Специально подчеркну: не позиции, а именно личности, поскольку речь идет о нравственной оценке, каковой может подвергаться только личность. Позиция же – в методологическом смысле этого слова – функциональна, ее можно занимать, менять, имитировать и т.п. – к нравственности это не имеет отношения. Принцип позиционного метода, подразумевающий разделение человека и позиции, подразумевает нравственную автономию человека (личности) по Канту, объявляет нравственность личным делом – тем, что не обсуждается или обсуждается в исключительных случаях (в каких – я указал выше). «Позиция» при этом оставляется этически нейтральной (замечу, что после долгого – в игровой период – практикования позиционного метода Георгий Петрович для восстановления человеческой сущности методологии даже принимался специально обсуждать тему «Методология и нравственность»).
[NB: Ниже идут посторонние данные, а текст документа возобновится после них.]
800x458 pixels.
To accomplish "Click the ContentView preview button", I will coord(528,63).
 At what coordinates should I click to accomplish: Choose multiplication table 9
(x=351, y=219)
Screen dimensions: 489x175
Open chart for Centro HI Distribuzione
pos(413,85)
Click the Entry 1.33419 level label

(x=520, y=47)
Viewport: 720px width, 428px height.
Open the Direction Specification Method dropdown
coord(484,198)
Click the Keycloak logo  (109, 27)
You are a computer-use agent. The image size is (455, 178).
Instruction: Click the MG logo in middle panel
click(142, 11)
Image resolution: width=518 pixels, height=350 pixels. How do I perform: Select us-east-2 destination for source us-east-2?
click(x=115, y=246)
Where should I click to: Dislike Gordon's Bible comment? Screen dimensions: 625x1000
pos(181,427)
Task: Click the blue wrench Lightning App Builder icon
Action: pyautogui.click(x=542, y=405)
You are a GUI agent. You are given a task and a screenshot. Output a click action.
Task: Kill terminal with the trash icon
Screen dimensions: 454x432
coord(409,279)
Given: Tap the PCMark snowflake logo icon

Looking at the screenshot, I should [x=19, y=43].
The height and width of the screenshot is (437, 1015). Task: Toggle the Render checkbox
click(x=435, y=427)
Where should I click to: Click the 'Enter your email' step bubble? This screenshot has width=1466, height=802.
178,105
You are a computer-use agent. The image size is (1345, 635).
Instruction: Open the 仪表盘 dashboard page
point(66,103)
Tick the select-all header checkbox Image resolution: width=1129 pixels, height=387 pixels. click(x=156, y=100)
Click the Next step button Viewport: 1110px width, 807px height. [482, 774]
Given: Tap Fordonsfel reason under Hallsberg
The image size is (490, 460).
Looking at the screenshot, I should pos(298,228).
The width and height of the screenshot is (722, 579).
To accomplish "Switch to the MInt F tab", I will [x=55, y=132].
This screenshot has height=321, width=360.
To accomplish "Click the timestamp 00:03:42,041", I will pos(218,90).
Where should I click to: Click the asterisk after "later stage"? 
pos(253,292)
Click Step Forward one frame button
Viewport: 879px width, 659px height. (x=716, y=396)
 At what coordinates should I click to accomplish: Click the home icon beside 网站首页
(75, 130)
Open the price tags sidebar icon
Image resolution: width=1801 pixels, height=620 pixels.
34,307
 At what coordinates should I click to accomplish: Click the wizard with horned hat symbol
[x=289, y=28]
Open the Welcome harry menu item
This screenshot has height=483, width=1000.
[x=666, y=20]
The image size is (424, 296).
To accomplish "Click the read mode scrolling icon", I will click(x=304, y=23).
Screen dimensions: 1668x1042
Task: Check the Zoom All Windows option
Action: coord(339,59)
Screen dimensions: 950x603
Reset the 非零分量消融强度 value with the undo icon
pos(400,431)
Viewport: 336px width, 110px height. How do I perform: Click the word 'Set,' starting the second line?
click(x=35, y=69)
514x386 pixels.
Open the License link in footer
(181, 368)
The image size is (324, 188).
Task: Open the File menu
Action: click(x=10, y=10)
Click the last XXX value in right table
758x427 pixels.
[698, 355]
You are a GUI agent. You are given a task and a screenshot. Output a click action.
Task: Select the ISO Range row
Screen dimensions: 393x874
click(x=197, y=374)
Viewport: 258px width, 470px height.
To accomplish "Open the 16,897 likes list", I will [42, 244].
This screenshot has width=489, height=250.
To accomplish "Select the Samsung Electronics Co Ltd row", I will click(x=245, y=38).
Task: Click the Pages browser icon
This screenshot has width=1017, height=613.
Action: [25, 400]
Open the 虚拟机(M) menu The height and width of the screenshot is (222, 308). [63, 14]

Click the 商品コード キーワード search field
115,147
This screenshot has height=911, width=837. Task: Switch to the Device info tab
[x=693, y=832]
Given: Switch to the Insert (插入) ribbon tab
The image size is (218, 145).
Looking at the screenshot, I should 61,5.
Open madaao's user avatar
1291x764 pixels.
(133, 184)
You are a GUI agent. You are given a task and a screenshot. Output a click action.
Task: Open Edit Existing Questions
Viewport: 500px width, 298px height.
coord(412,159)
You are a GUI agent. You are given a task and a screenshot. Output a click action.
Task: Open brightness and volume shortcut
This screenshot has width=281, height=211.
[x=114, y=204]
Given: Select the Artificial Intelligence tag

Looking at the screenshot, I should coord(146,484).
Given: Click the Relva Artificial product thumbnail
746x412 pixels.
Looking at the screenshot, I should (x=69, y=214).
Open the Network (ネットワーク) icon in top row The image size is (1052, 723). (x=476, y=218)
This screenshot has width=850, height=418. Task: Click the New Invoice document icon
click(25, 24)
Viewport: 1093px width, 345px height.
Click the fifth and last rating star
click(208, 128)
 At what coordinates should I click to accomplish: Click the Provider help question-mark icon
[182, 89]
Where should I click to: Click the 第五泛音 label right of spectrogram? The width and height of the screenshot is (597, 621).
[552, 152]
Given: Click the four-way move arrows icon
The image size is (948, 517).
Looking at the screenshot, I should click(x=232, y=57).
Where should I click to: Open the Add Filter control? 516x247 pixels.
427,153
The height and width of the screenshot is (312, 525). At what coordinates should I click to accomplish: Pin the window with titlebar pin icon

Еще одно любимое словечко Л.П. Щедровицкого – «безнравственно». Так что не позиции он оценивает, а именно личности. Кстати, это прекрасно понимает выступивший целиком на его стороне А.И. Субботин, начинающий первый пункт своего «Открытого письма Л.П. Щедровицкому» со слов: «Прежде всего, я целиком разделяю Ваше личное отношение к В. Розину…».

Для выстраивания подобных личных отношений Лев Петрович разворачивает целый категориальный ряд «ругательных» понятий. Помимо уже знакомых нам «подтасовок» и «вранья», в этот ряд входят также «враг методологии», «диверсия», «опять виляете» и другие оценочные понятия. Вспомним, что Лев Петрович категорически отказался заменить слово «враг» на «противник» (а в плане логики оценок эти слова соотносятся примерно так же, как «вранье» и «неправда»). Под аккомпанемент саркастических метафор из жизни обитателей «Вороньей Слободки» этот мощный арсенал позволяет своему владельцу производить самые разные оценки личности В.М. Розина вплоть до лишения его звания Ученика Георгия Петровича. Последнее действие – абсолютно беспрецедентное, поскольку, с моей точки зрения, считать себя чьим-либо Учеником – дело глубоко личное, и лишить человека этого права может только сам Учитель или, если его нет на этом свете, то в крайнем случае «ареопаг» остальных учеников. И то при этом непонятно, что делать с «вещественными доказательствами» ученичества В.М. Розина – работами, вошедшими в золотой фонд методологии ММК, в числе которых есть и написанные в соавторстве с Учителем.

Надо отдать должное – Лев Петрович действительно апеллирует к другим ученикам, совершая при этом еще одно беспрецедентное личностно-оценочное действие: объявляя В.М. Розина «врагом методологии». При этом он оговаривается: «Конечно, было бы куда более правильным, если бы Вашу позицию врага методологии зафиксировали Ученики Г.П. Но поскольку они этого не делают, то приходится мне». Лев Петрович, а Вы не задумывались, почему ученики Георгия Петровича не берутся судить В.М. Розина и какую ответственность предполагает принятие на себя такого бремени? Моя гипотеза состоит в том, что исходя из принципа единства и равенства закона для всех ученики, подвергающие суду кого-либо из своего круга, должны быть готовы подвергнуть такому же суду самих себя. Но сегодня, в ситуации, как я ее назвал в своей недавней работе, множественности «авторских» методологий, любой, кто принимает на себя экзистенциальный риск развития методологии, оказывается так же уязвим, как и В.М. Розин.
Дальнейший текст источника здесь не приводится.